In this study, the evolving trends of research on vitamin D in children was analyzed using a bibliometric analysis method. The results showed that the number of studies in this research field has increased rapidly since 2010. The number of publications (3,778) retrieved for the 2010 to 2020 period was 4.2 times the number of publications (890) retrieved for the period before 1979, and the overall development trend is good.

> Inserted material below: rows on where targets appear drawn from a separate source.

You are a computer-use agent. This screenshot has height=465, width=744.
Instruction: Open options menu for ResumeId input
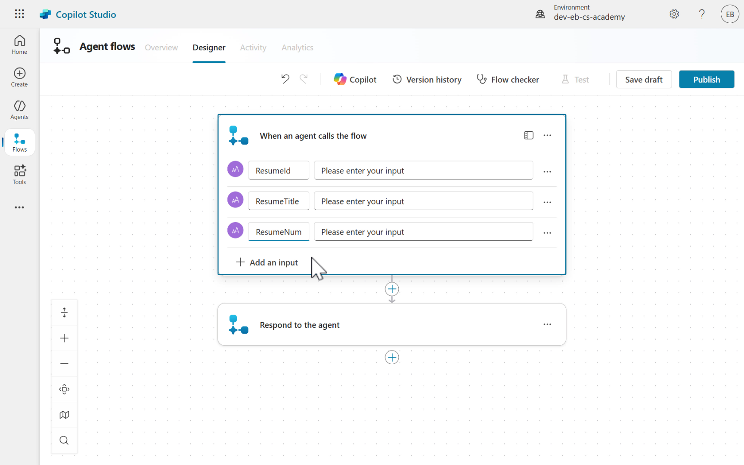(547, 171)
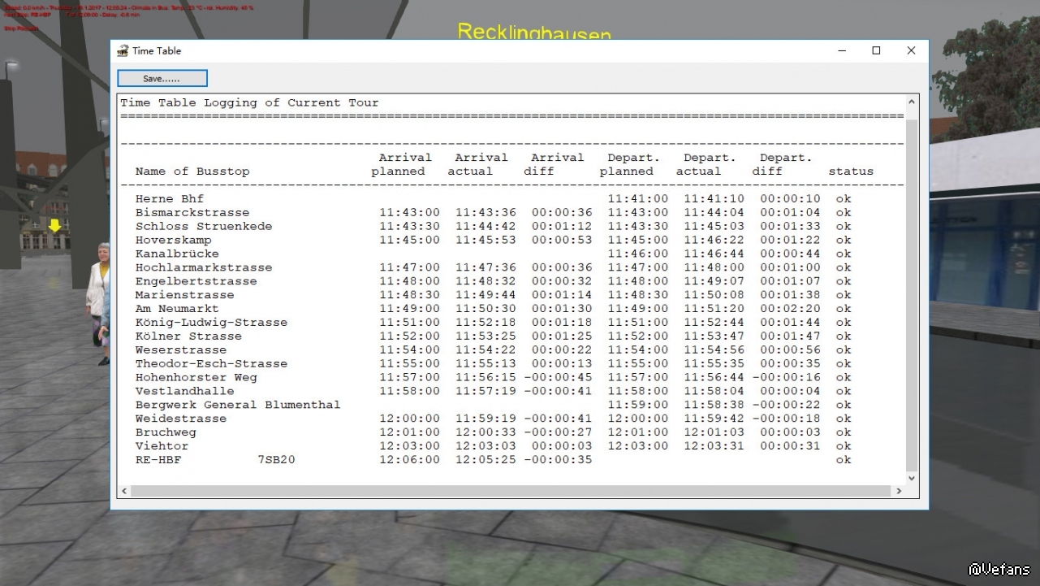This screenshot has height=586, width=1040.
Task: Click the horizontal scrollbar left arrow
Action: point(124,491)
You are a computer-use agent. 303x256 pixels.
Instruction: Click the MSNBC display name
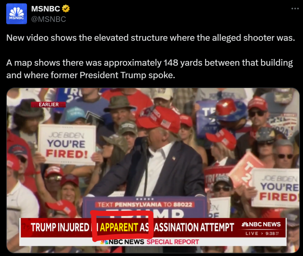point(46,9)
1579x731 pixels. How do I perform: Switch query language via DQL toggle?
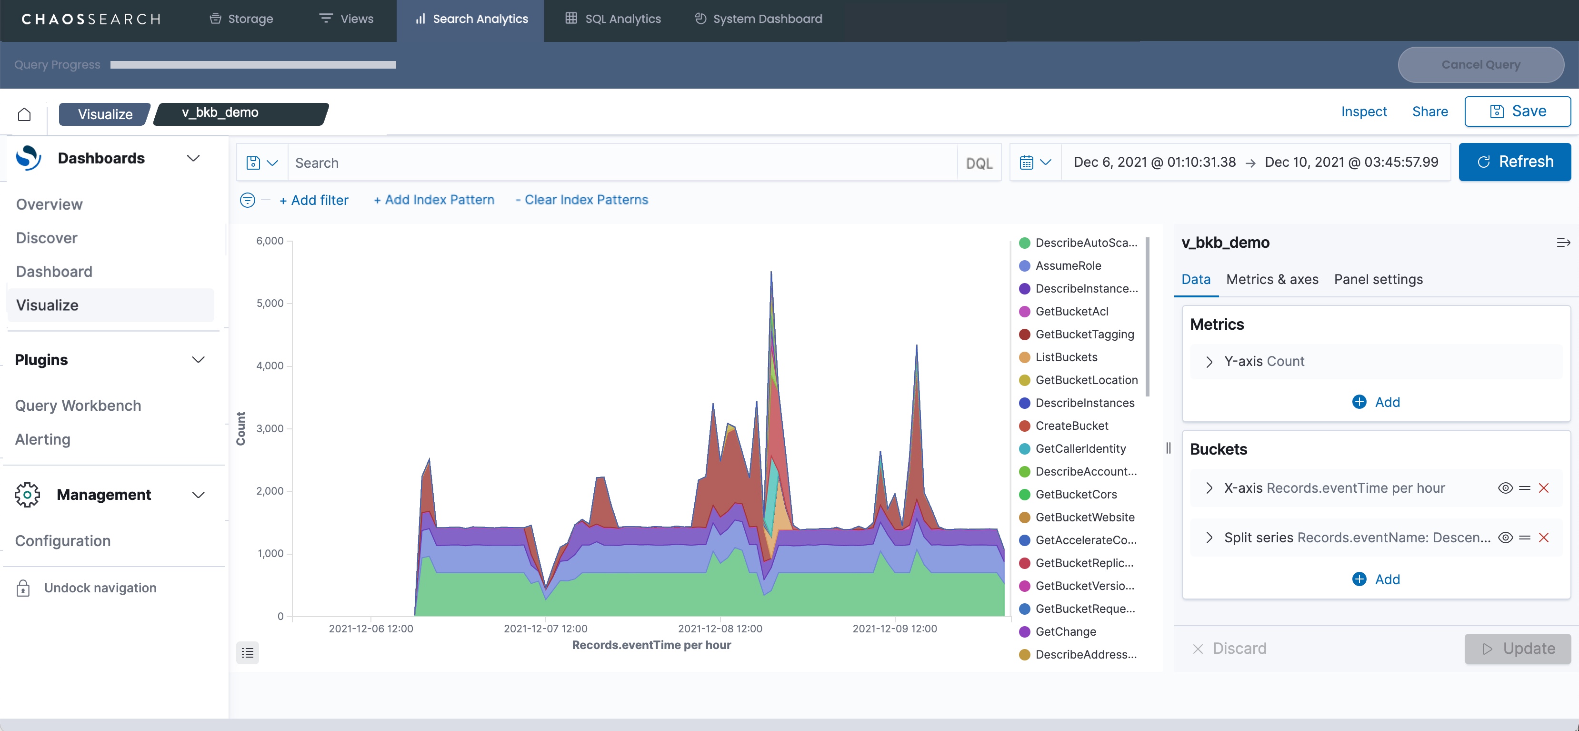979,163
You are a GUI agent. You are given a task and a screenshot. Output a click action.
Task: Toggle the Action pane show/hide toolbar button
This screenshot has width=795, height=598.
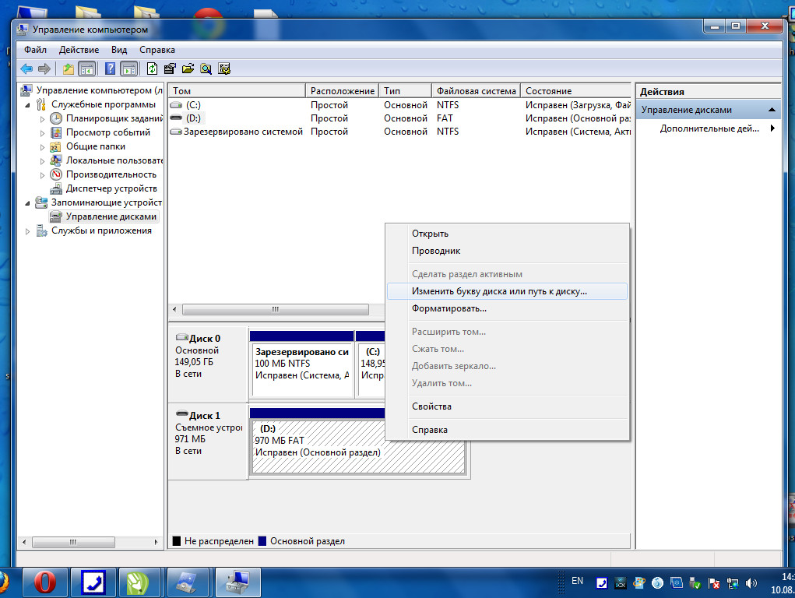128,69
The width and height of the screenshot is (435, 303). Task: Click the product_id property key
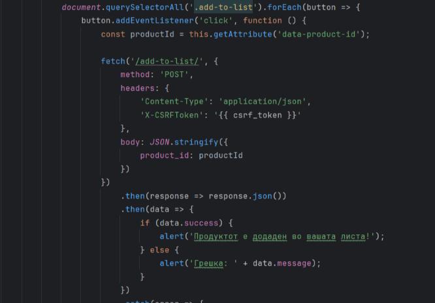click(x=165, y=155)
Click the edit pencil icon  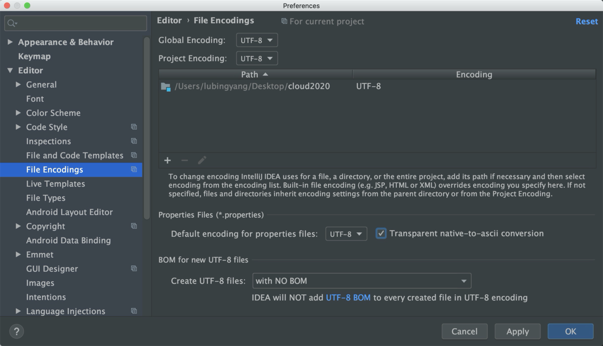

The social network analysis of the core subject terms showed that the research hotspots of vitamin D in children gradually extended from a focus on the effects of vitamin D on classic calcium and phosphorus metabolism to the exploration of its multisystem effects and the mechanisms of its association with related diseases (such as diabetes, kidney disease, asthma, and obesity). These studies reveal the extensive physiological functions and research prospects of vitamin D.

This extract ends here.